En 2013, de nombreuses personnes qui n’ont fait qu’exprimer leur opinion de façon pacifique, notamment des journalistes, des blogueurs et des artistes, ont été poursuivies en justice en vertu de dispositions du Code pénal qui incriminent la « diffamation », les « infractions contre des agents de l’État » et les « atteintes à l’ordre public ou à la morale publique », les personnes reconnues coupables étant passibles de peines d’emprisonnement. Il sera par conséquent essentiel d’invoquer l’article 49 dans de prochaines affaires similaires pour empêcher que de telles violations du droit à la liberté d’expression ne se reproduisent. Les autorités devront avant tout s’engager à ne pas prononcer d’inculpation qui porterait atteinte aux droits garantis dans la Constitution.

Réforme de la législation

Les dispositions figurant à la fin de la Constitution régissent la période de transition entre l’adoption de la Constitution jusqu’aux prochaines élections parlementaires et présidentielles. L’Assemblée nationale constituante conserve ses prérogatives législatives pendant cette période. Le Code pénal et le Code de procédure pénale figurent parmi les textes de loi qu’il faut absolument réviser pour qu’ils soient conformes avec la nouvelle Constitution.
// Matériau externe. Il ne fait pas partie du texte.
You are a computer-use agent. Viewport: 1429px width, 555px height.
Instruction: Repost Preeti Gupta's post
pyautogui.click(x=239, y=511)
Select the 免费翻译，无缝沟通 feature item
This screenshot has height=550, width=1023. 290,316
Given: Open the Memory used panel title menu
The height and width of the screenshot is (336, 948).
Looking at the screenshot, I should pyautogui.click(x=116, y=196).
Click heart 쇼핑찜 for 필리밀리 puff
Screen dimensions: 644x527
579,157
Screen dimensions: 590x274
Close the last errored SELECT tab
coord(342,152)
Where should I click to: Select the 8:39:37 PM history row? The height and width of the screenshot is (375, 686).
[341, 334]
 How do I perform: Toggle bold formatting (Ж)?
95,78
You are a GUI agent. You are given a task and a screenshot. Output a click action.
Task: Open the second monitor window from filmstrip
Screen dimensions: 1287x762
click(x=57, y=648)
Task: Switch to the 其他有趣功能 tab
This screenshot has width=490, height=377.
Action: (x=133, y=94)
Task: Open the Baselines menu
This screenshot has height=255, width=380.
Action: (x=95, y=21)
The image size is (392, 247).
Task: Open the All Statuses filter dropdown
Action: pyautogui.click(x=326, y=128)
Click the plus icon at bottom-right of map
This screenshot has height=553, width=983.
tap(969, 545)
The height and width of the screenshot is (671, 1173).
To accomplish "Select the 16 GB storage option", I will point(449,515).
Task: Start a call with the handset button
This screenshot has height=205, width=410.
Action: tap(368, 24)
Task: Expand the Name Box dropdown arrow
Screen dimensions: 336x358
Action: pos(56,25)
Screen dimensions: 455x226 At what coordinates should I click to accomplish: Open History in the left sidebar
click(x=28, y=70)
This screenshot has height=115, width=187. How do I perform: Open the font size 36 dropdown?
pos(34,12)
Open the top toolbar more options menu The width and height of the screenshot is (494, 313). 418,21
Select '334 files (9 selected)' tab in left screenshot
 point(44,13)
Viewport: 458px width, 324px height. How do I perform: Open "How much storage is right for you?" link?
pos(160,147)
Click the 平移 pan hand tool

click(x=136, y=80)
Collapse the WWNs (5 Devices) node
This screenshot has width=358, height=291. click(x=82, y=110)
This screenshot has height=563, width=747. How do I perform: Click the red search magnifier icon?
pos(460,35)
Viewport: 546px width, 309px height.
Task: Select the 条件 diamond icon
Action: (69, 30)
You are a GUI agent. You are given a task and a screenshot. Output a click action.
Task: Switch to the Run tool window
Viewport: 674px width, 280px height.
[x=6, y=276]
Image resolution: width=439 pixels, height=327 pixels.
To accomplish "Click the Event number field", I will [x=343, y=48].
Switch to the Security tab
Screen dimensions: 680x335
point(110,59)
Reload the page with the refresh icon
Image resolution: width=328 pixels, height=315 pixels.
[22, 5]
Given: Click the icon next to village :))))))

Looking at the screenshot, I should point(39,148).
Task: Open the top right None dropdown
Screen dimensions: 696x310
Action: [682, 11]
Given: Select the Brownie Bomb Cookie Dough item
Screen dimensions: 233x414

Par exemple, l’article 29 de la Constitution accorde au détenu « le droit de se faire représenter par un avocat ». L’article 108 dispose que « la loi facilite l’accès à la justice et assure aux plus démunis l’aide judiciaire ». Or, en vertu du Code de procédure pénale, le droit de consulter un avocat n’est garanti qu’après la présentation d’une personne devant un juge d’instruction. Dans la pratique, à ce stade de la procédure, la plupart des personnes arrêtées ont déjà signé une déclaration faite à la police qui est susceptible d’être utilisée à leur encontre pendant le procès.

La non-reconnaissance du droit à l’assistance d’un avocat pendant la période initiale de détention est une grave lacune du droit tunisien qui enfreint le droit désormais constitutionnel d’accès à la justice. Les législateurs doivent modifier le Code de procédure pénale de sorte que les suspects puissent consulter un avocat peu de temps après leur placement en détention, ont déclaré les trois organisations. En attendant, les autorités doivent autoriser les suspects à le faire en invoquant le droit constitutionnel.

Le droit tunisien contient plusieurs dispositions qui doivent être mises en conformité avec la Constitution afin que soient protégés la liberté des médias et le droit à la liberté d’expression. Les législateurs et les magistrats doivent supprimer toutes les dispositions du Code pénal et du Code de la presse qui prescrivent des peines d’emprisonnement pour des délits d’expression non violents, par exemple la distribution de tracts « susceptibles de troubler l’ordre public ou de porter outrage aux bonnes mœurs » ou les actes de « diffamation de représentants de l’État », ont déclaré les organisations.